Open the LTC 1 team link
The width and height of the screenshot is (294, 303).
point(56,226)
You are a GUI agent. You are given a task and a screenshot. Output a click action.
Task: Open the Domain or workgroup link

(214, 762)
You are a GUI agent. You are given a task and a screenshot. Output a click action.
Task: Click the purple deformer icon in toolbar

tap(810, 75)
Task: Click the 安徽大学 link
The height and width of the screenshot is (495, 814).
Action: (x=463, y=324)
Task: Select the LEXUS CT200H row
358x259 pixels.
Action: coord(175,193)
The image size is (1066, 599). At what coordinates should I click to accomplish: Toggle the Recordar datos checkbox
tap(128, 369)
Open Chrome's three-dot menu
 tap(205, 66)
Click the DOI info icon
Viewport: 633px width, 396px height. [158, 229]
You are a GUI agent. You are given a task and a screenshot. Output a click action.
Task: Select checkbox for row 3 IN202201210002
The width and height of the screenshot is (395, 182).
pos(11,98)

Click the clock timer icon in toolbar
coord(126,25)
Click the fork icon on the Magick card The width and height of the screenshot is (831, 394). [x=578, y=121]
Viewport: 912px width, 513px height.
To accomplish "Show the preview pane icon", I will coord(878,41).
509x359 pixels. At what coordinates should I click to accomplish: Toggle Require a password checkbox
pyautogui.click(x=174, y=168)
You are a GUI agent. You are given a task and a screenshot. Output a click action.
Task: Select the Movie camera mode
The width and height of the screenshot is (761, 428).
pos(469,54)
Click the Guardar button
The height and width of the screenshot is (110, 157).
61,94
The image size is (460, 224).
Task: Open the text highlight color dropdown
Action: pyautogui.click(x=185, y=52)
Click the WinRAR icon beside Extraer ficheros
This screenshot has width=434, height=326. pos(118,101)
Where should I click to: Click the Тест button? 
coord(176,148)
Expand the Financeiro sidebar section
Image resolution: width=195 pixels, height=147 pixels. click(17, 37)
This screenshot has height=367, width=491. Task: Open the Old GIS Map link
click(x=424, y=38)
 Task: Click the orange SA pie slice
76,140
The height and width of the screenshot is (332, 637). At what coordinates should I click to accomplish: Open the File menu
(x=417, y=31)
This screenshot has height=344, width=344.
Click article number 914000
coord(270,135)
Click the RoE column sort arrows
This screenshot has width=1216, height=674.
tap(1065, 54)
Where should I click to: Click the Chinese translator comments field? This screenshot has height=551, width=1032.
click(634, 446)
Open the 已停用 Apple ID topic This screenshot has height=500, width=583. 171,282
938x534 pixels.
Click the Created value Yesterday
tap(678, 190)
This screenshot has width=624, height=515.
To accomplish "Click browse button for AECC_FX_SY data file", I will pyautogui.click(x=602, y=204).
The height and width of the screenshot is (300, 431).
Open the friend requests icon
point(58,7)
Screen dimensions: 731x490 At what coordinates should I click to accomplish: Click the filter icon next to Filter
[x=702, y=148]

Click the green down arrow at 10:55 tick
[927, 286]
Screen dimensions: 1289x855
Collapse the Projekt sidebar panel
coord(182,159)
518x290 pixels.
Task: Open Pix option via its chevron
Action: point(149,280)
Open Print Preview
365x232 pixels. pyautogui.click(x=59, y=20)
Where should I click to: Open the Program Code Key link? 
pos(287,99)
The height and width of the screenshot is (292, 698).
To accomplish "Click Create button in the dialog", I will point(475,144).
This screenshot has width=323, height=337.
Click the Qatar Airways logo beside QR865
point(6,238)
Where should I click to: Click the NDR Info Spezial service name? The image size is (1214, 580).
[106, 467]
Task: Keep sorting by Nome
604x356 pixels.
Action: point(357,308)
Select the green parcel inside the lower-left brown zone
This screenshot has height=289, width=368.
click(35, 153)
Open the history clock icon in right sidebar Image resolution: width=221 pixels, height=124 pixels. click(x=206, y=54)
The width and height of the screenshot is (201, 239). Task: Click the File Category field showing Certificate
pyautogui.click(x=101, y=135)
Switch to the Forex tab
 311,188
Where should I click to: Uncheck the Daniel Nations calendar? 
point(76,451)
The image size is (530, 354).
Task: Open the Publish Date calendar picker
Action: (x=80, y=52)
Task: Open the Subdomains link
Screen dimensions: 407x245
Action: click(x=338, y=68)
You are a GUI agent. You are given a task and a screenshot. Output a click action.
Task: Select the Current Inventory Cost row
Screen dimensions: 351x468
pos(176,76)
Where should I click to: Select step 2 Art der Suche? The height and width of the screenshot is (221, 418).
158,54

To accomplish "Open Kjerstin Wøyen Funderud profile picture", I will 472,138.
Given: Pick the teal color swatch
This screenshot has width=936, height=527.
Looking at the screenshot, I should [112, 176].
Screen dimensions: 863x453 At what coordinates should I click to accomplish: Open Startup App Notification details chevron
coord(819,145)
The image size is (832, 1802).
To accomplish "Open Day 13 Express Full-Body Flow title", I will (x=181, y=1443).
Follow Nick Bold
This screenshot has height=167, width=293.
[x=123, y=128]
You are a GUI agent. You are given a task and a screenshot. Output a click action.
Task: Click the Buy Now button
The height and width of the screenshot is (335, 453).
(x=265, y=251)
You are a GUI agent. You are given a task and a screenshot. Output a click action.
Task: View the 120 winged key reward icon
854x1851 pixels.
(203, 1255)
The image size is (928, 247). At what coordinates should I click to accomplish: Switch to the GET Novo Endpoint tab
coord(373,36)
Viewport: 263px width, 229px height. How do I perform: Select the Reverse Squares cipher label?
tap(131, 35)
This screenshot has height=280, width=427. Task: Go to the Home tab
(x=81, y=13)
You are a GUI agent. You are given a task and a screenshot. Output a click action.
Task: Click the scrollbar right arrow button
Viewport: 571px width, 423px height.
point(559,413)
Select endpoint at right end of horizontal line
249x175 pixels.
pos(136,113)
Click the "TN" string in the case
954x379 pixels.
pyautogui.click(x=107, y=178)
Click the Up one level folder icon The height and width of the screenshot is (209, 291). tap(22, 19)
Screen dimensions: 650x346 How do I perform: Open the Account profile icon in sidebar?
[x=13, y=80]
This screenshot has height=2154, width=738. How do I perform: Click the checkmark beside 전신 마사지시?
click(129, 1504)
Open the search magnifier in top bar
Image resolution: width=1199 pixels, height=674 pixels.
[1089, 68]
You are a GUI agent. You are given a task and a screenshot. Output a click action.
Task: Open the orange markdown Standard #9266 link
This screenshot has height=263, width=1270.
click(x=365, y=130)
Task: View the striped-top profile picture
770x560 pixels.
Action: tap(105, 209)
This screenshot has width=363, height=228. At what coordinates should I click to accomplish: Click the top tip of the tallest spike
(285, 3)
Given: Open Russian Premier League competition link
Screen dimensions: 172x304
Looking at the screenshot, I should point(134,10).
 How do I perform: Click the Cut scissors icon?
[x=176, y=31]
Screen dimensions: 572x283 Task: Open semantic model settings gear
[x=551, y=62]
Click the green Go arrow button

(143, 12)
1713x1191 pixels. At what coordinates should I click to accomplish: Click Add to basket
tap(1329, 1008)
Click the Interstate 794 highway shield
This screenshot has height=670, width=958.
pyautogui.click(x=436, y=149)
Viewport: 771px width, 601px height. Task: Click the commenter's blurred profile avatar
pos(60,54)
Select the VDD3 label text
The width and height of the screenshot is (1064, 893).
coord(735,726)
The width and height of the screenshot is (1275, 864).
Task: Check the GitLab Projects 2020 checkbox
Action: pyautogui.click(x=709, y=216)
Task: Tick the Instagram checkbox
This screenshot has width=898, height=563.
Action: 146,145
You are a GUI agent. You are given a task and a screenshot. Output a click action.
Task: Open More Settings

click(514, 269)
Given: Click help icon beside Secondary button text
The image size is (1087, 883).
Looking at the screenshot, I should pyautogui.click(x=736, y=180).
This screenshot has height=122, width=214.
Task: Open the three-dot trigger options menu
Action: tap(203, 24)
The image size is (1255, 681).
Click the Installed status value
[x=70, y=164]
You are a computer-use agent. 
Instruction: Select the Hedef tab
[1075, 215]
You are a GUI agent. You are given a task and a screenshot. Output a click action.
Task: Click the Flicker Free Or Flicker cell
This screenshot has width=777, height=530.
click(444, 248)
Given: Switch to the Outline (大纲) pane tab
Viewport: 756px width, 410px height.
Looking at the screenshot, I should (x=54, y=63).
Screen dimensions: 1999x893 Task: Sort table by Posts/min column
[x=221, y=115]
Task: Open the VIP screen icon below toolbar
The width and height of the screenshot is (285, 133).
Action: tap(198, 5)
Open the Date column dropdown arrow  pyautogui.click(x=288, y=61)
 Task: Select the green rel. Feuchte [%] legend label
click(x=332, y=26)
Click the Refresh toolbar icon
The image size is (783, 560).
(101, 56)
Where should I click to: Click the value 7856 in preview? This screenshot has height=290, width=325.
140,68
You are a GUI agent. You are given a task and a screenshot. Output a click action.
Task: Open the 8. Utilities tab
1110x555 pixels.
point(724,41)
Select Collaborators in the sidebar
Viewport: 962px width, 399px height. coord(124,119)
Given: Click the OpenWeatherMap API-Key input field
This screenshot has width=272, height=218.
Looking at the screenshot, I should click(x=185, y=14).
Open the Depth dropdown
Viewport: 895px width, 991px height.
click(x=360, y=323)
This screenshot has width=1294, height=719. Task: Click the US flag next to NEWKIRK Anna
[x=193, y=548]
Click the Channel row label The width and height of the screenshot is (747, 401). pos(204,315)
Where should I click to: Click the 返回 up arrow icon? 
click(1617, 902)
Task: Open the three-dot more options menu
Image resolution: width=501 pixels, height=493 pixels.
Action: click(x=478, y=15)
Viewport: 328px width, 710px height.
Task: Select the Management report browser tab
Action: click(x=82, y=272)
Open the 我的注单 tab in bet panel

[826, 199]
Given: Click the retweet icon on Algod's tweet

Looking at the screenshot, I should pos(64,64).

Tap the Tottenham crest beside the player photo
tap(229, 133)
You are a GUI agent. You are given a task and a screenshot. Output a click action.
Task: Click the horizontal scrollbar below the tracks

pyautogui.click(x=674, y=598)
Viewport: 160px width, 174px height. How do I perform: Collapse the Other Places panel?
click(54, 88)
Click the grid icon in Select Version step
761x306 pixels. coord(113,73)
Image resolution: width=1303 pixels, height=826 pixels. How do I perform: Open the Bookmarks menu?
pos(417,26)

* Aim of the task
Scan the records above for the string "right", then select every line that holds it.

* Task solution
Open the history clock icon in right sidebar Image resolution: width=221 pixels, height=124 pixels. click(x=206, y=54)
Task: Click the scrollbar right arrow button
Select endpoint at right end of horizontal line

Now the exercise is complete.